Hallucinations, unstable results, tool call errors with UD-Q6_K_XL ?

#15
by tooltd - opened

I tried both versions UD-Q5_K_XL and UD-Q6_K_XL quants :
I used them for programming, and I found that UD-Q6_K_XL had a higher error rate than the UD-Q5_K_XL. It had very silly problems and unstable output. Has anyone else experienced this? @@

I have the same issue with UD-Q6_K_XL and the kilo code tool. The tool call failed even on a simple task.

I use the recommended parameter for coding task. With same prompt, when I run it repeatedly, there's one instance where the result is completely different from others, and it doesn't even comply with the prompt's requirements. 😂
It's hard to understand, I'll probably go back to Q5

Unsloth AI org

I tried both versions UD-Q5_K_XL and UD-Q6_K_XL quants :
I used them for programming, and I found that UD-Q6_K_XL had a higher error rate than the UD-Q5_K_XL. It had very silly problems and unstable output. Has anyone else experienced this? @@

I have the same issue with UD-Q6_K_XL and the kilo code tool. The tool call failed even on a simple task.

Could be because the compute is not enough. We've seen many people saying the models don't load or it just breaks because of max memory use. If you get better results with Q5 then definitely stick with the smaller one

I have also been having tool calling issues on Q8_K_XL and Q8 from Bartowski too. I don't think it is an unsloth specific problem though.
https://huggingface.co/Qwen/Qwen3.6-35B-A3B/discussions/40

Unsloth AI org

I have also been having tool calling issues on Q8_K_XL and Q8 from Bartowski too. I don't think it is an unsloth specific problem though.
https://huggingface.co/Qwen/Qwen3.6-35B-A3B/discussions/40

Uusually it's to do with the tooling you're using, not necesarilly the model or quant. What tooling are you using?

They have similar issues, unfortunatelly. Doom loop, disobeying skill instructions. 😕

the issue seems to be with the chat template. switching to the qwen3.5 chat template fixed all errors for me.

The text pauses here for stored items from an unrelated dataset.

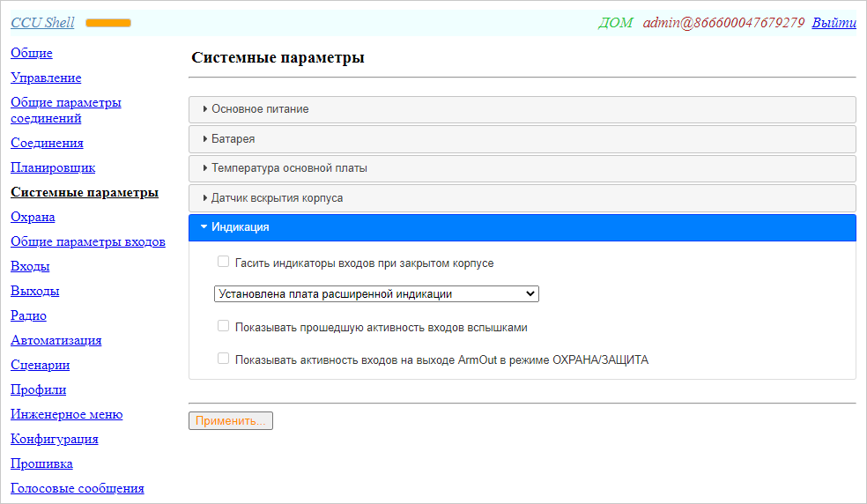The height and width of the screenshot is (504, 867).
Task: Expand Датчик вскрытия корпуса section
Action: (x=277, y=198)
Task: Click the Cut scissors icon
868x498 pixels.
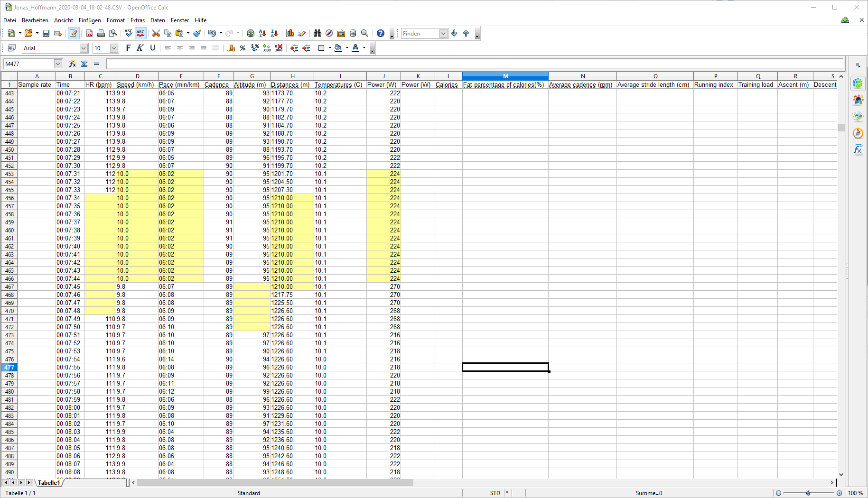Action: click(156, 33)
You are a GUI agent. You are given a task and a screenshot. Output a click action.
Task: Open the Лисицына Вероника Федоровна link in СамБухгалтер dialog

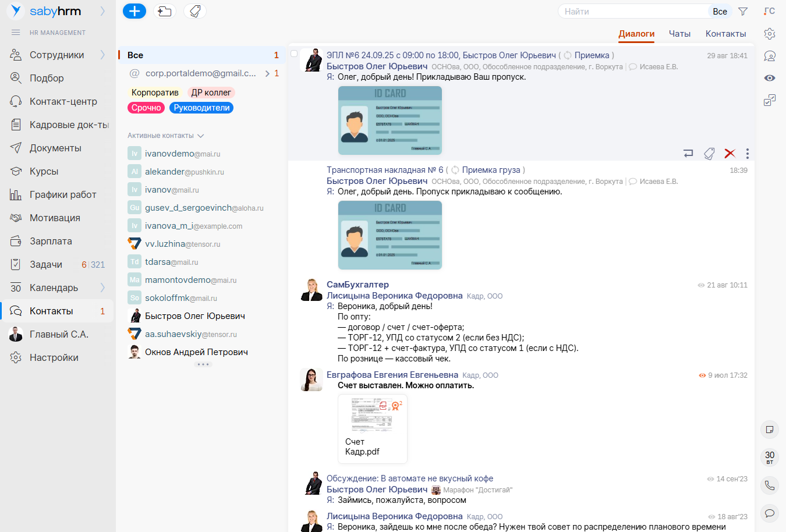pos(394,296)
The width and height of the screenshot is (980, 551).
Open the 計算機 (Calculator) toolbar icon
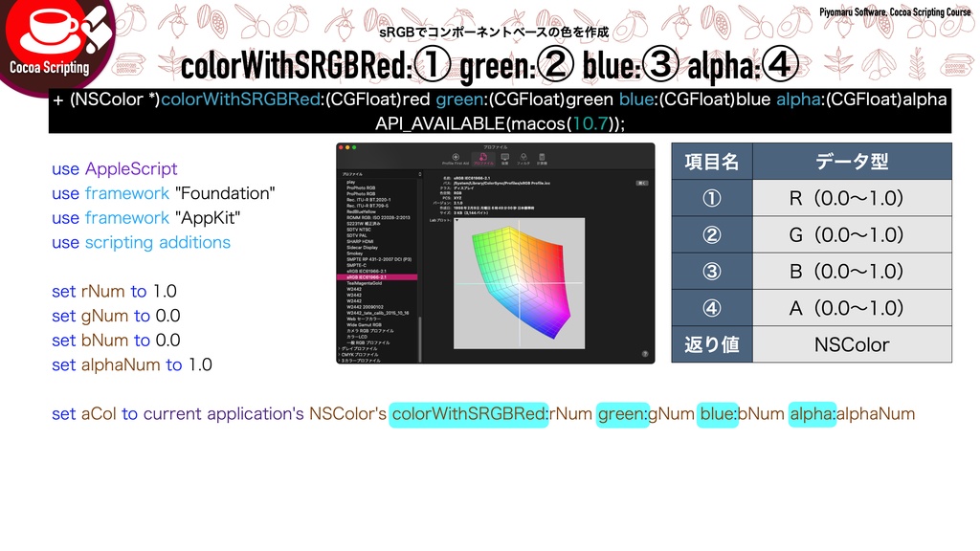tap(541, 159)
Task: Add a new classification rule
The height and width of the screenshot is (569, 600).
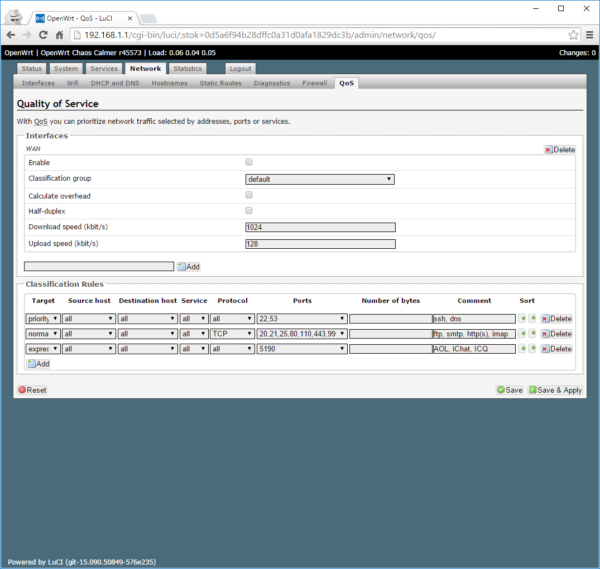Action: coord(38,364)
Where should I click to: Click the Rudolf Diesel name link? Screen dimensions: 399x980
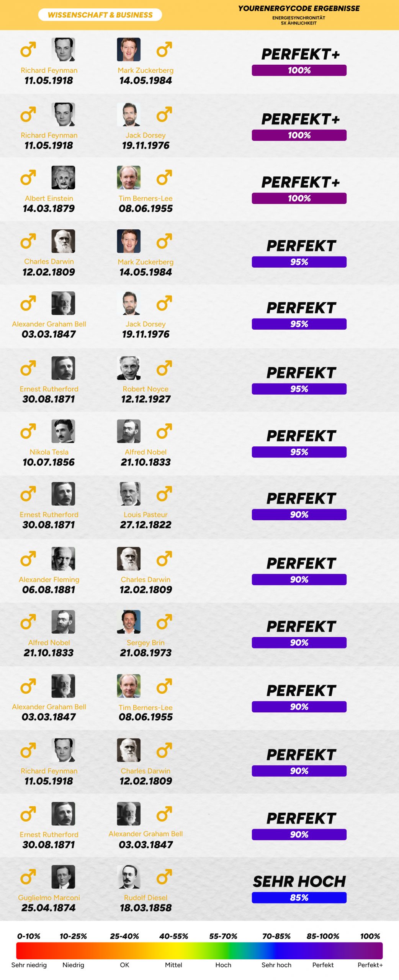coord(146,897)
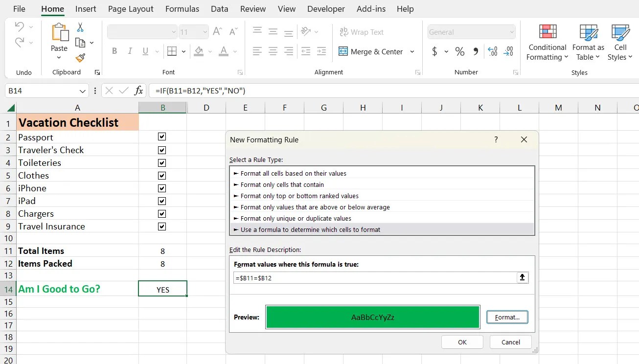This screenshot has height=364, width=639.
Task: Open the Developer tab
Action: click(326, 9)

@shuasimodo would you mind to share your template reference? ☺️

sorry about that. just this file: https://huggingface.co/Qwen/Qwen3.5-35B-A3B/raw/main/chat_template.jinja
just download it and link to it as your chat template file in llama.cpp or whatever you're using for inference.

Yeah Q6_K_XL seems to take ages to load and then goes like 6.7t/s.
Works with v11 template from here: https://huggingface.co/froggeric/Qwen-Fixed-Chat-Templates

Q6_K seems at least 2x faster

Yeah Q6_K_XL seems to take ages to load and then goes like 6.7t/s.
Works with v11 template from here: https://huggingface.co/froggeric/Qwen-Fixed-Chat-Templates

Q6_K seems at least 2x faster

@MortiDahlaine

This is because of mainly improper use of f32 upcasting during quantization in an aim to achieve higher quality.

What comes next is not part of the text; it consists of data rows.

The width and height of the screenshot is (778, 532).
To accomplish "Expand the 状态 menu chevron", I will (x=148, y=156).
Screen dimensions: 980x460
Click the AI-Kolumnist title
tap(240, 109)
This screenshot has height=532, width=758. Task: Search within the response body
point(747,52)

using f32 (blah blah is same is bf16 with extra 0's and is universally compatible) uses significantly more vram and creates more calculations within the gpu, and on the cpu - it's heaver, clunkier, alters the original precision, and is what is causing this "use a smaller model" nonsense. When I say alter, people can argue whatever they want - but I am saying it in the sense of bf16 is the original release, weights are not changed. f32 is upcasting, even though it's the same with just extra 0's, it's still not the same as the original bf16 because it now has extra 0's.

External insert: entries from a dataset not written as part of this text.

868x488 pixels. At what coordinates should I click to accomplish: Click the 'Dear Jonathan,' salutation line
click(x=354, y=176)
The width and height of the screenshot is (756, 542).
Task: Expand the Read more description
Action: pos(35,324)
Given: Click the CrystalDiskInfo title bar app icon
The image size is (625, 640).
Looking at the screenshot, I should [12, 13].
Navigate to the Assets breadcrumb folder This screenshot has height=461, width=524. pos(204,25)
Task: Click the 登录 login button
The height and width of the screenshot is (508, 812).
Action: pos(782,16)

before anybody cries and pretends they're a ego-genius - yes, norm's, inp's, and maybe a couple others are in f32 and stay in f32. they're tiny, and critical, and also that's how llama.cpp quantizes... that's not my point. My point is that putting all ssm_* weights in f32 is uncalculated recklessness.

BF16 is the original weights, and runs on older hardware when properly quantized, and when properly quantized, creates a more stable numerical flow of calculations during inference with results in a better output.

there is this whole thing people believe without empirically testing, that is bf16 doesn't work well on older hardware - and so now we're seeing ssm weights in f32 without knowing what the pros and cons are.

Pros - better on paper (bf16 quality)
cons - significantly higher vram
cons - smaller context window
cons - altering original precision

here's the highest quality model I've been able to quantize (with the trade-off of attn_gate) from experimenting with every weight for over 2 months.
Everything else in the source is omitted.